Thursday, August 15, 2013

Film Review: Neill Blomkamp's Elysium

As creative and extraordinary as Neill Blomkamp's first film, District 9, was, that is how non-creative and unextraordinary his second film is.  As exciting and groundbreaking as District 9 was, that is just how pedestrian and generic Elysium happens to be.  It's a shame really.  A big shame.  A huge shame because the potential that District 9 handed out (it was on my best of 2009 list) for the South African director's next film was seriously through the roof.  Through the freakin' roof.  And this potential just makes it even more sad that Blomkamp's follow-up is so...um, ordinary.  Quite sad indeed.

Elysium is the story of a future Earth where all the haves live on the titular rotating space station and the have-nots reside on an overcrowded and dystopicstars Earth.  Matt Damon, as buff and as bald as can be, stars as a down-and-out Earther who must fight his way off-world to save himself, the daughter of a long lost childhood love, and pretty much all the other 99 percenters doing their time on bad old Earth.  The story is rather ordinary, and has been done better before, most notably in the 1990 Total Recall (forget the remake from last year), and the way it is presented could not be more cliche-addled than it is.  Full of mediocre action sequences and oh so obvious so-called twists and turns, Blomkamp's film ends up being nothing more than a sad mirror image of the greatness that was District 9.  And even worse, that potential that came with District 9, shoulda, woulda, coulda been exploited here, if only given a better treatment.

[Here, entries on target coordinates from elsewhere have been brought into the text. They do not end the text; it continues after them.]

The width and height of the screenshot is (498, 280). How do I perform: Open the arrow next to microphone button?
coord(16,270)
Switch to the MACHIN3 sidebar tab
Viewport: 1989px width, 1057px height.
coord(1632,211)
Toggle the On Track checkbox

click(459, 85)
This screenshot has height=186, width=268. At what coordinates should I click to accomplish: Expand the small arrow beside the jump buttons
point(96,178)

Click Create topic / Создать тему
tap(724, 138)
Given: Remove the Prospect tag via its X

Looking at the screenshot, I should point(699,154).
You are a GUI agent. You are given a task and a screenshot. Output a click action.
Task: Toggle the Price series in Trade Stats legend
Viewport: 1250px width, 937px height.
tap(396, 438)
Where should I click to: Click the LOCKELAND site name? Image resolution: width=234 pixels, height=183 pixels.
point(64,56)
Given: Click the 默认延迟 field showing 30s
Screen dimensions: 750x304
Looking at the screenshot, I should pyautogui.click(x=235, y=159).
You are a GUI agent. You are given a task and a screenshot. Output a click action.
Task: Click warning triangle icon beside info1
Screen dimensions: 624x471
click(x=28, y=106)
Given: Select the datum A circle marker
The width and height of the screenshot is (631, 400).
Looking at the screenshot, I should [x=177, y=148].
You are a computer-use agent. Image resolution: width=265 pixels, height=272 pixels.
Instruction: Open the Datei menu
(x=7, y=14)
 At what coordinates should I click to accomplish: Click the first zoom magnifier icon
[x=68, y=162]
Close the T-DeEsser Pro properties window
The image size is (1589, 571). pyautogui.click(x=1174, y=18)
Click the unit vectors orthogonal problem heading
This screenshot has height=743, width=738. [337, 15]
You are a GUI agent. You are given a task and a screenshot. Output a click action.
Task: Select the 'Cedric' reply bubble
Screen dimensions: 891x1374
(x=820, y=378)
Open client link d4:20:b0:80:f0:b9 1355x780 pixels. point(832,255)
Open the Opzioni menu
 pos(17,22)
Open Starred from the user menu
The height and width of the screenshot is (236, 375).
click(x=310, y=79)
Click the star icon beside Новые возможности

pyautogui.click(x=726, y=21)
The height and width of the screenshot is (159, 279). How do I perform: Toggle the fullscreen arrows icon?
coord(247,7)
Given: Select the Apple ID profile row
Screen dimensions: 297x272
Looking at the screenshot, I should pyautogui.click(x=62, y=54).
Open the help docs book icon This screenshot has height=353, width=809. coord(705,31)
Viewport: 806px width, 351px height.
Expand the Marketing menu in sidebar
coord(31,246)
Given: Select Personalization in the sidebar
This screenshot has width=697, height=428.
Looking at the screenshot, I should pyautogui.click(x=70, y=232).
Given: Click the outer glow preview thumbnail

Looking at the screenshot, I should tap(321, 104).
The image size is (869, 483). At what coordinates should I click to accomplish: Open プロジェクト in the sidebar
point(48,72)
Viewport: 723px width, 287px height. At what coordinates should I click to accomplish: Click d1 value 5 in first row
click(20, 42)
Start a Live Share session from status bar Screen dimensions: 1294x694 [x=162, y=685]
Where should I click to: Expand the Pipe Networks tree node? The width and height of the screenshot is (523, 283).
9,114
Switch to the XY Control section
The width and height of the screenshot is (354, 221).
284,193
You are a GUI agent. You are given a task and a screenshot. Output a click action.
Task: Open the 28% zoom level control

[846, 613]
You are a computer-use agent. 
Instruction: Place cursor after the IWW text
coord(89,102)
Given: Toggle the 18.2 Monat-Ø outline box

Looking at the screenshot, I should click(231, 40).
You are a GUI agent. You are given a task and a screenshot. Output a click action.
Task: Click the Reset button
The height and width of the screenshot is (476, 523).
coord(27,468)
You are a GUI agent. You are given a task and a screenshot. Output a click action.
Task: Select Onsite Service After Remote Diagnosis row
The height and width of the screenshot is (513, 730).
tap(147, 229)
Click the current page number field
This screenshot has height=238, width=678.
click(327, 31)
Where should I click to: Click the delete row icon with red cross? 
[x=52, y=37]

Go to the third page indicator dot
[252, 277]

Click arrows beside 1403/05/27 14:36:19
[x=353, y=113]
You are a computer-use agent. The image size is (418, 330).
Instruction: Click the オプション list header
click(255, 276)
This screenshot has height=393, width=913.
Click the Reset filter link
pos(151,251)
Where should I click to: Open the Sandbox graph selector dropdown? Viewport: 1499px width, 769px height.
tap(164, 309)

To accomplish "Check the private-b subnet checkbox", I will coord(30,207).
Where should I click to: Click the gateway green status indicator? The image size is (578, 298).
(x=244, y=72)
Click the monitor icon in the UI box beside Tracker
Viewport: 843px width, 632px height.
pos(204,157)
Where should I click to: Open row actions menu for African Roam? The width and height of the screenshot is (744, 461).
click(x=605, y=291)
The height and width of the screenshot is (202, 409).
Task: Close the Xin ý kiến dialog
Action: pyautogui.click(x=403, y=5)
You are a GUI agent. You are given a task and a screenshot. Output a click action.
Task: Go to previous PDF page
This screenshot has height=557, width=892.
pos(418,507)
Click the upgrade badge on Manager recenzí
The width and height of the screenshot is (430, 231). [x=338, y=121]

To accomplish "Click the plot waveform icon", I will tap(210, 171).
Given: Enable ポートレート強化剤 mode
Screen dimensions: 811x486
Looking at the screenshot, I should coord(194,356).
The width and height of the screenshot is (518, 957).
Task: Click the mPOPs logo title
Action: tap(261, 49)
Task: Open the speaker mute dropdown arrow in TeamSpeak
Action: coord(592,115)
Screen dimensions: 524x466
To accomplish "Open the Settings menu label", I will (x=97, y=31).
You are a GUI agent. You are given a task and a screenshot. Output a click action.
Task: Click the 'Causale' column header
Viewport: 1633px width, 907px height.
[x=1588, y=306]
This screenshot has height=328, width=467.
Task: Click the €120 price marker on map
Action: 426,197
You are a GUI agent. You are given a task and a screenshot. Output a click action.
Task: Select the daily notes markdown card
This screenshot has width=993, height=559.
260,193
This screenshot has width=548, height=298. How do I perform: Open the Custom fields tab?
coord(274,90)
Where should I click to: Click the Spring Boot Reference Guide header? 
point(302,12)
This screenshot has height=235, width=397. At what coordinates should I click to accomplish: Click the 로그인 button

The film is full of stereotypes and all the usual tired tricks and tropes, including a strangely accented Jodie Foster as the sternly frigid Secretary of Defense (seriously, does she need the money this badly?), an arrogant villain that will stop at nothing shy of death, and an inevitable one at that, and the aforementioned little girl at death's door and her mother, the love the hero's life that he will be forced to sacrifice himself for in the end, again, inevitably so.  To beat the proverbial dead horse, as fresh as District 9 was, Elysium is that sour, or to be more precise, that bland and expected.  Perhaps if Blomkamp's film, instead of being the pedestrian creature that it is, was more of a mitigated disaster, it might of at least had some much needed oomph to its belly, even if that oomph was rotten.  Instead we get just another tired mainstream actioner - a creature with no oomph whatsoever.  Sad really, and a shame indeed.